Holzarchitektur soll Umweltverständnis fördern
Urs J. Müller, Gesamtprojektleiter der Phänomena, präsentierte Anfang Juli das Siegerprojekt des Gestaltungswettbewerbs und sagte dazu: «Die Phänomena liefert Grundlagen, um zentrale Themen der Gegenwart und Zukunft besser zu verstehen. Deshalb verlangt sie nach einer Architektur, die ihrer Zielsetzung entspricht und die Verbesserung unseres Planeten durch Verständnis und Einsatz moderner Wissenschaften fördert.»
Müller präzisierte auf Anfrage, dass es kein Wettbewerb nach Vorgabe des SIA war.
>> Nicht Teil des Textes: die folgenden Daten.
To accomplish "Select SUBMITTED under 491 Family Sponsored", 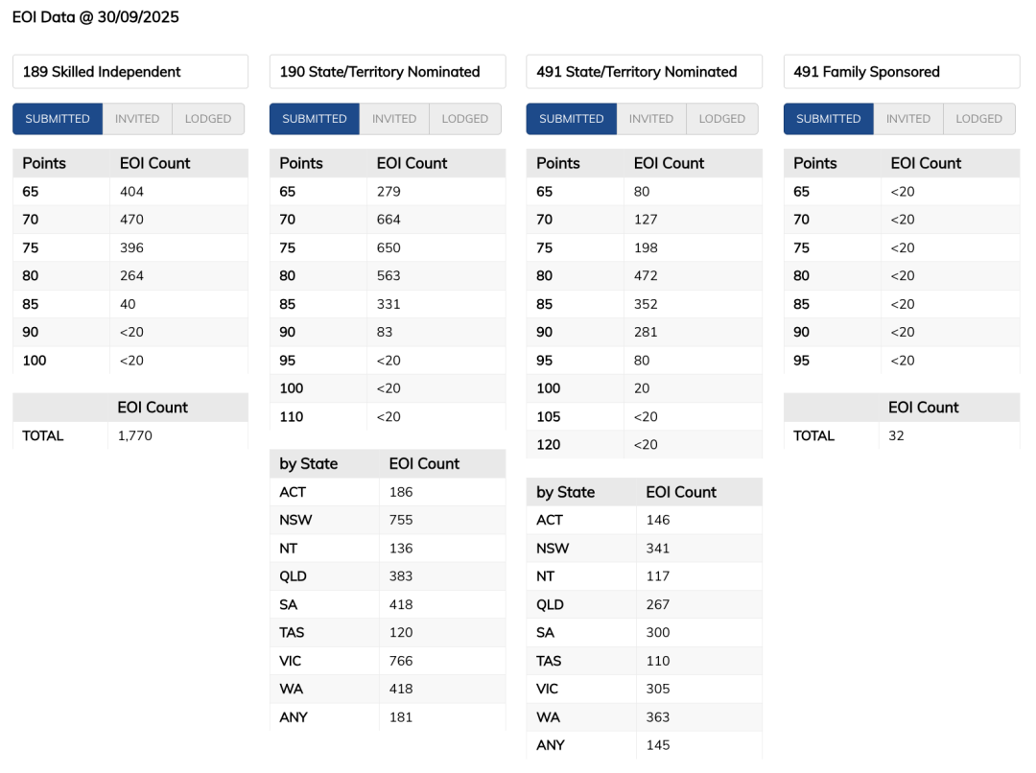I will tap(829, 119).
Aufgrund der Zeitknappheit und der vorhandenen Ressourcen war ein solcher nicht möglich, es waren Direktansprachen. Die Aufgabe war die Eingabe einer groben Bauskizze von fünf verschiedenen Personen/Institutionen, so präzisierte er diese Ideenfindung.
Das Design von Yves Weinand, Architekt und Leiter des IBOIS (Labors für Holzkonstruktionen an der EPFL) überzeugte. Yves Weinand hat seit 1996 zahlreiche emblematische Holzbauten wie die Kapelle Saint-Loup, das neue Waadtländer Parlament oder in jüngster Zeit den Pavillon des Theaters Vidy in Lausanne entworfen und realisiert – alle als Holz zu Holz gesteckte Konstruktionen. «Die Bauten der Phänomena zeigen, wie einer der ältesten Baustoffe, das Holz, in Verbindung mit modernen digitalen Werkzeugen lokale Nutzung und Zirkularität fördert», so Weinand.
Ein Whole Wood Concept
Der ikonische Hauptbau der Phänomena, der auf dem Dietiker Niderfeld zu liegen kommt, ist eine spektakuläre Struktur aus Rundhölzern. Intelligente Roboter bearbeiten die naturbelassenen Stämme vor Ort in einem Whole Wood Concept. Sie schaffen dabei ein Stecksystem, das wiederverwendbar ist.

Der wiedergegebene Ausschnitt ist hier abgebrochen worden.